The US Supreme Court has just handed down a highly anticipated decision in Sackett v. EPA, reining in the federal government’s ability to regulate wetlands under the Clean Water Act (CWA). Specifically, this ruling provides important clarity on whether CWA applies to wetlands not directly adjacent to “waters of the United States.”
The Sacketts, the Idaho property owners that have battled the federal government in this case for many years, sought clarification from the Court on whether the federal government could regulate wetlands on their property and prevent the couple from building on their land. Specifically, the Sacketts’ property contained wetlands near a ditch that fed into a non-navigable creek that in turn fed into Priest Lake more than 300 feet away from their property.
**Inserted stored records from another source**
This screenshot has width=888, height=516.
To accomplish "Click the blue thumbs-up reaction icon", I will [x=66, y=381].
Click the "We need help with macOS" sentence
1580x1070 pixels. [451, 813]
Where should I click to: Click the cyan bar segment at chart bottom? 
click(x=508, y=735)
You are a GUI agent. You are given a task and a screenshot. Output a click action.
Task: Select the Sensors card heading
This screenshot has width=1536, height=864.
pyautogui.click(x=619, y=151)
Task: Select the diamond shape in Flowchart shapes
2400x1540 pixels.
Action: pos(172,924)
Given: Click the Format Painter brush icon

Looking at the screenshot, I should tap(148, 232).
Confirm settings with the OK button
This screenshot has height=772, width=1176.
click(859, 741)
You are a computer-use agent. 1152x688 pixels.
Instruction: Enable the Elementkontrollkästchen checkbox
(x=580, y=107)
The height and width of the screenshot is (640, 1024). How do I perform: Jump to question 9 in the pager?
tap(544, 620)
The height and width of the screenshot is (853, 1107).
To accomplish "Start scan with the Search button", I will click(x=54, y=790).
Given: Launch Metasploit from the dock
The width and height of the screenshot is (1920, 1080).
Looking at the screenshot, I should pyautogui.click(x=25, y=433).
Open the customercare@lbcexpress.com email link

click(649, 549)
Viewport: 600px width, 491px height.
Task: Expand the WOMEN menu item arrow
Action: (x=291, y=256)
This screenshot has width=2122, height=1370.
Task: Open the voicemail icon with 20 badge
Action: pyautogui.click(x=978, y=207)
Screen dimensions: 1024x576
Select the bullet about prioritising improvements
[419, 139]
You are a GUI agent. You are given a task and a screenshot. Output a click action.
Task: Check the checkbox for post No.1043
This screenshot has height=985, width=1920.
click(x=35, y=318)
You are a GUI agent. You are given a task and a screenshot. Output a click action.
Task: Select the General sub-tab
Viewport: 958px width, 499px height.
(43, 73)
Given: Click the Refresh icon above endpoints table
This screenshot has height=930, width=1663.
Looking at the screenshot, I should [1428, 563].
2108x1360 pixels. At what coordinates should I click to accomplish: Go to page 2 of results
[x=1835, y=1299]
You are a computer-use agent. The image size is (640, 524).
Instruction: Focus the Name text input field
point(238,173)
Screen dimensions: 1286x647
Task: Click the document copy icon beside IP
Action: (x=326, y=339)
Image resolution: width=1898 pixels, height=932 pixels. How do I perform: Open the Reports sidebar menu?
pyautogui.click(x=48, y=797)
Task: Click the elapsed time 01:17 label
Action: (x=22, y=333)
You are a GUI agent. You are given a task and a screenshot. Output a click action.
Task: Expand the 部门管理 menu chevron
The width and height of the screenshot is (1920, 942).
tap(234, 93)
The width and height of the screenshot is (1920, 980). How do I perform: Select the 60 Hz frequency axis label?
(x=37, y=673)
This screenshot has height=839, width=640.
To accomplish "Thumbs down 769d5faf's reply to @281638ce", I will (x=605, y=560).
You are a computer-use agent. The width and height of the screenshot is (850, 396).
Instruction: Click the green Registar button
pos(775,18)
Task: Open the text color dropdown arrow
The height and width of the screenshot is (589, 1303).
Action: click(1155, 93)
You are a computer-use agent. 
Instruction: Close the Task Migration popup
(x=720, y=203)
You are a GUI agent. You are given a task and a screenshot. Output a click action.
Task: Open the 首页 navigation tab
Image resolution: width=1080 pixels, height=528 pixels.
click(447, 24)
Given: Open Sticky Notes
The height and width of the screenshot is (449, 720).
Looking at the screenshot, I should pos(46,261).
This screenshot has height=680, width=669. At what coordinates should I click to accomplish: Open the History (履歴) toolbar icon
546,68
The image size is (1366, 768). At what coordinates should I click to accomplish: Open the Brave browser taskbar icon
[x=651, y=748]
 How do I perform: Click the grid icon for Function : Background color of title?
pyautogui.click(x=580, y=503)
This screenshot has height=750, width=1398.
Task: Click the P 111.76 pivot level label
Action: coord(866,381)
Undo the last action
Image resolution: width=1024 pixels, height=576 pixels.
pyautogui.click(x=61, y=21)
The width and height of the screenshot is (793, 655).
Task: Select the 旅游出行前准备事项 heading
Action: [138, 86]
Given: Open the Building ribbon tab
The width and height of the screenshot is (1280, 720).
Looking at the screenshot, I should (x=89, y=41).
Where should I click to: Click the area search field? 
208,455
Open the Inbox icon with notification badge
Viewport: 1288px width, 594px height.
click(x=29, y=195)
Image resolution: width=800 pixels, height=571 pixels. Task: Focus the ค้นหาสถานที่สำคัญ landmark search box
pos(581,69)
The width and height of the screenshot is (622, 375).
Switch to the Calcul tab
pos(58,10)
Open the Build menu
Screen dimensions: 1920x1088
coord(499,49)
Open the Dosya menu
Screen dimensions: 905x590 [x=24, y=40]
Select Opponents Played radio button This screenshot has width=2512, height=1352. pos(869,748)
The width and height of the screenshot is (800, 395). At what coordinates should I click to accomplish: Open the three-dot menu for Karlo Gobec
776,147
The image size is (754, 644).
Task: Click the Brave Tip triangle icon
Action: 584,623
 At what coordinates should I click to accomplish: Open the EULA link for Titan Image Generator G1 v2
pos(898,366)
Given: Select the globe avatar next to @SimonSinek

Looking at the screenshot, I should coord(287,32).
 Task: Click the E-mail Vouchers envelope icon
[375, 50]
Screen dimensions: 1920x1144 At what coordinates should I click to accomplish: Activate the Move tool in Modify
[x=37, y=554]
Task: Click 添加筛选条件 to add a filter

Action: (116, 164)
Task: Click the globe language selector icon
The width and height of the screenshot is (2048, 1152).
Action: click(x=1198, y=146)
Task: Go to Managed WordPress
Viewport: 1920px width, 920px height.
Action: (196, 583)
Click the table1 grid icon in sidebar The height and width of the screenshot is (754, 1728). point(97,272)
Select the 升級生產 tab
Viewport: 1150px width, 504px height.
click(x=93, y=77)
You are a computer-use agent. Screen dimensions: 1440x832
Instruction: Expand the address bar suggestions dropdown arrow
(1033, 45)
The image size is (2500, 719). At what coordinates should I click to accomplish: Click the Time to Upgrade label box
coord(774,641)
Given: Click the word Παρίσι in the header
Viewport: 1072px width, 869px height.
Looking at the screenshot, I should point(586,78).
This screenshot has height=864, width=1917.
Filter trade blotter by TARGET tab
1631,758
The Court ruled unanimously that the Sacketts were not subject to federal CWA permitting, but split 5-4 on the CWA’s applicability to adjacent wetlands.
Justice Samuel Alito, the majority opinion’s author, held that, “the CWA extends to only those ‘wetlands with a continuous surface connection to bodies that are waters of the United States in their own right,’ so that they are ‘indistinguishable’ from those waters.” In sum, the Court established a two-part test to determine if an adjacent wetland falls within the definition of “waters of the United States” so as to be under the CWA’s jurisdiction: (1) a party must establish “that the adjacent [body of water constitutes] . . . ‘water[s] of the United States’ (i.e., a relatively permanent body of water connected to traditional interstate navigable waters); and (2) the wetland has a ‘continuous surface connection with that water, making it difficult to determine where the ‘water’ ends and the ‘wetland’ begins.” In essence, the Court found that the CWA applies to a particular wetland only if it blends or flows into a neighboring water that is a channel for interstate commerce.
In the case of the Sacketts, the Court ruled that the Sacketts’ wetlands were “distinguishable from any possibly covered waters.” Consequently, the CWA did not apply, and the federal government could not regulate the Sacketts’ building activities. This narrow reading of the CWA is a win for land developers, farmers and others in the energy sector who’ve recently experienced excessive enforcement of environmental regulations.
Although this ruling has a large impact around the country, its significance is much smaller in Michigan, which has its own wetland statute (Part 303 of Michigan’s Natural Resources and Environmental Protection Act) that is more restrictive than the CWA’s rule.